In The Repeating Island, Benítez-Rojo makes an off-handed remark when describing the location of European history and tradition in both ancient Greece and the Bible. The point he is trying to make is simple: in contrasting the archipelagic figure of the Caribbean (a rhizome, difference without reconciliation in identity) with the single-root of Europe’s fantasy of it’s foundations, we can learn something distinctive about the Americas (and the West Indies in particular). But when he mentions Greece and the ancient Biblical world, he notes, off-handedly, that these were of course cultural crossroads, not isolated places that self-generated ideas. They are as syncretic as they get.
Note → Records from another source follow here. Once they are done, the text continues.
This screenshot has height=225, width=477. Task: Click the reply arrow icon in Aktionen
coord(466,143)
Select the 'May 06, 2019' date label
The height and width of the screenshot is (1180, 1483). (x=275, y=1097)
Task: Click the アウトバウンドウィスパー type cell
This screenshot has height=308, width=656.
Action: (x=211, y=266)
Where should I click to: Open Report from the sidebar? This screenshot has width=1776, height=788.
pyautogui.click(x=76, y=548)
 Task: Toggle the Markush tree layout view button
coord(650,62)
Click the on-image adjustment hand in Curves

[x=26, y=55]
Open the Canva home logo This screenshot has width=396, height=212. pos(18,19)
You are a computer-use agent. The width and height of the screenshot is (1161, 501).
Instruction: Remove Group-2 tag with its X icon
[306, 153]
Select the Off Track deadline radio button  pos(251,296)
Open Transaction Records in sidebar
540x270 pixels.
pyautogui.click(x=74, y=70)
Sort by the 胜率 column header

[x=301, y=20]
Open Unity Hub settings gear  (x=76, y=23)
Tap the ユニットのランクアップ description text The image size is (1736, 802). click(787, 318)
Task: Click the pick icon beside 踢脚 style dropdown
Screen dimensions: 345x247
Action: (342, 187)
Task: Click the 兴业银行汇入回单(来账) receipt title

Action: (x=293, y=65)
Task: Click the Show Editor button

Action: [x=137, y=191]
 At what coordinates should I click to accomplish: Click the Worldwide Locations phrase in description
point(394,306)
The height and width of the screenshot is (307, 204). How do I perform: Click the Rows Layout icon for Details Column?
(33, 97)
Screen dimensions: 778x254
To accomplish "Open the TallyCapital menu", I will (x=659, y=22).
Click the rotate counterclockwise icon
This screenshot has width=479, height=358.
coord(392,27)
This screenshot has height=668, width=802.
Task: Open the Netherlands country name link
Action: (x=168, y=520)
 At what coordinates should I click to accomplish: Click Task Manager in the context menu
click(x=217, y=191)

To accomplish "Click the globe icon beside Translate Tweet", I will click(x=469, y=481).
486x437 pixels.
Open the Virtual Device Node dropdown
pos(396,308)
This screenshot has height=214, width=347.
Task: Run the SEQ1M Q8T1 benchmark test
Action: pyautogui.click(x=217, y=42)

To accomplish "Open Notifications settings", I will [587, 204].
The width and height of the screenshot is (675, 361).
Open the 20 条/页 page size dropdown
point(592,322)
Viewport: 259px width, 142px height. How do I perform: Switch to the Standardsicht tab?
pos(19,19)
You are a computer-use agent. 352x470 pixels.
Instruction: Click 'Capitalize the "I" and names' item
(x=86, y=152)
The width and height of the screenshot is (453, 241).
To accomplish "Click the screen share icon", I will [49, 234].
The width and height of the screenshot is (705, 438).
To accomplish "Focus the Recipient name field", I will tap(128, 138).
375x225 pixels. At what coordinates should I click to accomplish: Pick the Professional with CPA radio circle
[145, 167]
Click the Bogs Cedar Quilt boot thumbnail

That points up what should be obvious, but gets lost in the fantasies of European origin and destiny: the foundation is no foundation at all. Rather, everything is syncretic. Contact is constitutive of cultural life, and contact is always transformation: syncretic, creolizing, chaotic, dynamic. Europe from the sixteenth century on is inextricable from the development of empire, the slave trade, then colonialism. (Not to mention prior centuries of contact, conflict, and domination by North Africa.) So, what is an identity in light of all of this entanglement?

Glissant’s answer is of course that we are always already tout monde, entangled in the whole world. The Caribbean, in his telling of cultural history, is only the most intensified site of globalized and globalizing meaning. Decolonization would then dismantle the privilege and first-position of the white Western intellectual tradition by entangling it in what is its other. This is particularly important in relation to empire, slavery, and colonialism, for precisely the reason noted above: it redraws that tradition in the frame of violence, rather than letting the whiteness of a tradition pass through the defining acts of violence and sustained or repeated catastrophe.

In all three of these moments (and there are more than three, more must surely be said), decolonization qualifies, particularizes, racializes, and, in the deepest and most expansive sense, historicizes the colonizer’s tradition. What it means to proceed with thinking after even the most partial and tentative gestures of decolonization is up in the air. I think it’s just that unclear precisely because of the resistance of the white European tradition to entanglement and implication. But that resistance is ideological in the worst sense. The metaphysics of tradition tell another story, and in that sense perhaps we could say that decolonizing the colonizer is nothing more than radical honesty.